**TRECHO SELECIONADO**
——

A veterinária Graziela da Rosa, da Cidasc, diz que está sendo reforçado o trabalho de fiscalização e vigilância em propriedades consideradas de risco (próximas a rodovias e que tenham alguma relação econômica com estados do Nordeste).
Transportadores de animais e de produtos que fazem rotas para o Nordeste também estão sendo orientados sobre as barreiras fiscalizatórias nas entradas de Santa Catarina, onde os veículos são obrigados a parar e passar por desinfecção. As cozinhas dos caminhões são igualmente inspecionadas em busca de algum produto à base de carne de suína que possa estar contaminada e propagar o vírus.
O pesquisador da Embrapa Suínos e Aves (SC) Nelson Mores reforça que a entrada de qualquer produto à base de suínos das regiões que não fazem parte da área livre de PSC pode trazer riscos sanitários. “O vírus sobrevive muito bem na carne e nos produtos cárneos. Em carne suína congelada a -70ºC, por exemplo, o vírus pode sobreviver durante anos, sobrevivendo também mais de 75 dias em salames e mais de 120 dias em lombos ou pernis ibéricos”, alerta. “Por outro lado, temperaturas elevadas em produtos cozidos prontamente inativam o vírus”, informa Mores.
Estados livres da doença concentram 95% da suinocultura nacional
Os estados de Santa Catarina e do Rio Grande do Sul são zona livre de PSC com reconhecimento internacional da Organização Mundial de Saúde Animal (OIE) desde 2015. Paraná, São Paulo, Minas Gerais, Rio de Janeiro, Espírito Santo, Mato Grosso do Sul, Mato Grosso, Goiás, Acre, Tocantins, Rondônia, Bahia e Sergipe, além do Distrito Federal, também são considerados livres da doença, mas desde 2016. Esta região concentra mais de 95% da indústria suinícola brasileira.

——

**LISTAGEM FORNECIDA**
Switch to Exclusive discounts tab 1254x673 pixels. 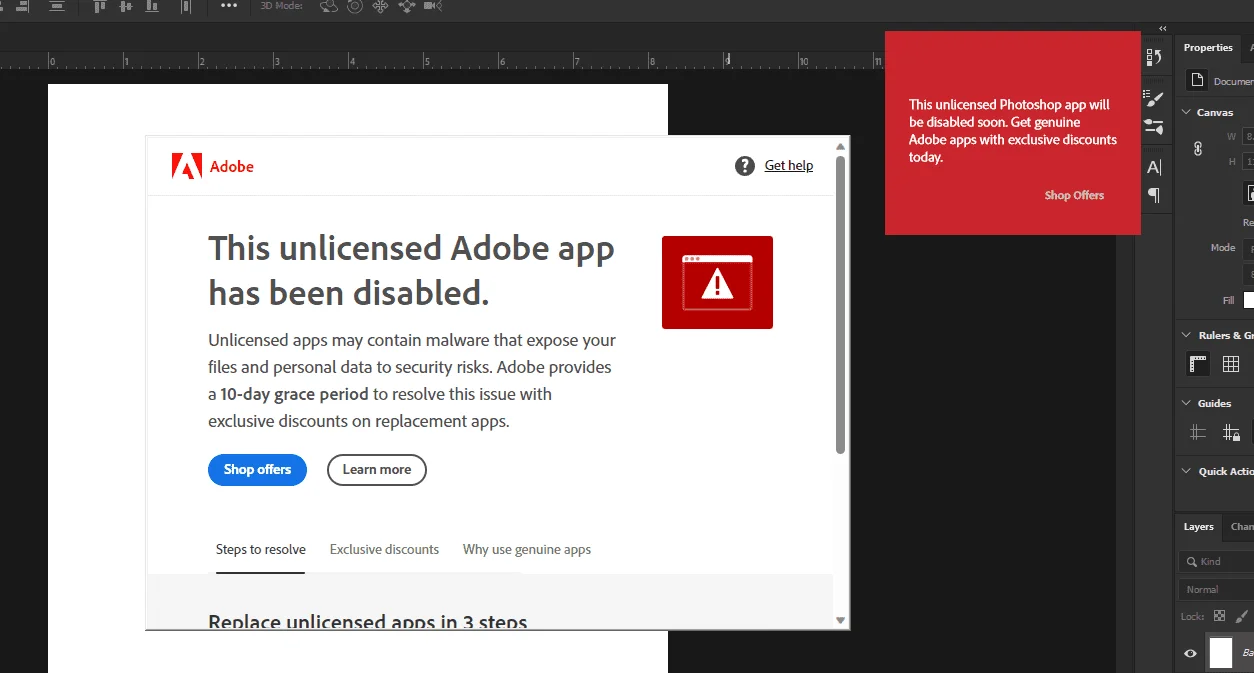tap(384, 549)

——

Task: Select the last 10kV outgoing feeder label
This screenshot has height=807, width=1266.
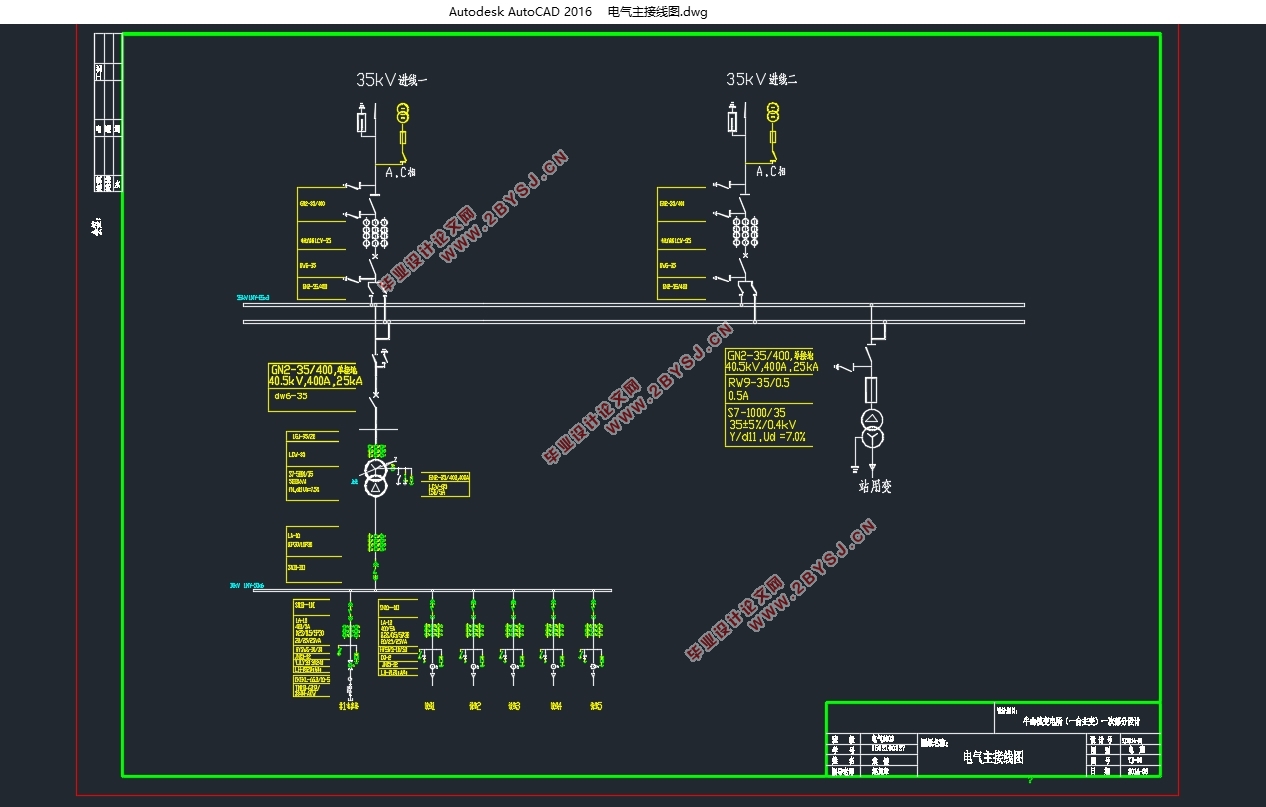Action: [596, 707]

——

**PROBLEMAS E TAREFAS**
[a] Reproduza literalmente a parte do trecho selecionado que começa em "A veterinária Graziela" e termina em "propagar o vírus.".
[b] Traduza para o inglês esta frase do trecho selecionado: "As cozinhas dos caminhões são igualmente inspecionadas em busca de algum produto à base de carne de suína que possa estar contaminada e propagar o vírus."
[c] Prolongue o trecho selecionado, sobre a proteção da suinocultura contra a PSC, a partir de sua última frase.
A listagem não é necessária para realizar as tarefas.

**RESPOSTAS POR TAREFA**
[a]
A veterinária Graziela da Rosa, da Cidasc, diz que está sendo reforçado o trabalho de fiscalização e vigilância em propriedades consideradas de risco (próximas a rodovias e que tenham alguma relação econômica com estados do Nordeste).
Transportadores de animais e de produtos que fazem rotas para o Nordeste também estão sendo orientados sobre as barreiras fiscalizatórias nas entradas de Santa Catarina, onde os veículos são obrigados a parar e passar por desinfecção. As cozinhas dos caminhões são igualmente inspecionadas em busca de algum produto à base de carne de suína que possa estar contaminada e propagar o vírus.

[b] Truck kitchens are likewise inspected for any pork-based product that may be contaminated and spread the virus.

[c]
Várias formas de transmissão
A contaminação de um suíno pela PSC se dá por ingestão de alimento ou água contaminada, incluindo inalação de gotículas contaminadas de outros suínos próximos, e até mesmo por inseminação artificial. “A doença tem um período de incubação que varia de quatro a dez dias e tem sintomas semelhantes a outras enfermidades, como febre acima de 40,5ºC, tendência de os suínos ficarem amontoados, apatia, conjuntivite, falta de apetite, cianose nas extremidades e hemorragia na pele, por isso é fundamental chamar um médico veterinário para se fazer a confirmação do vírus em laboratório”, recomenda o pesquisador da Embrapa.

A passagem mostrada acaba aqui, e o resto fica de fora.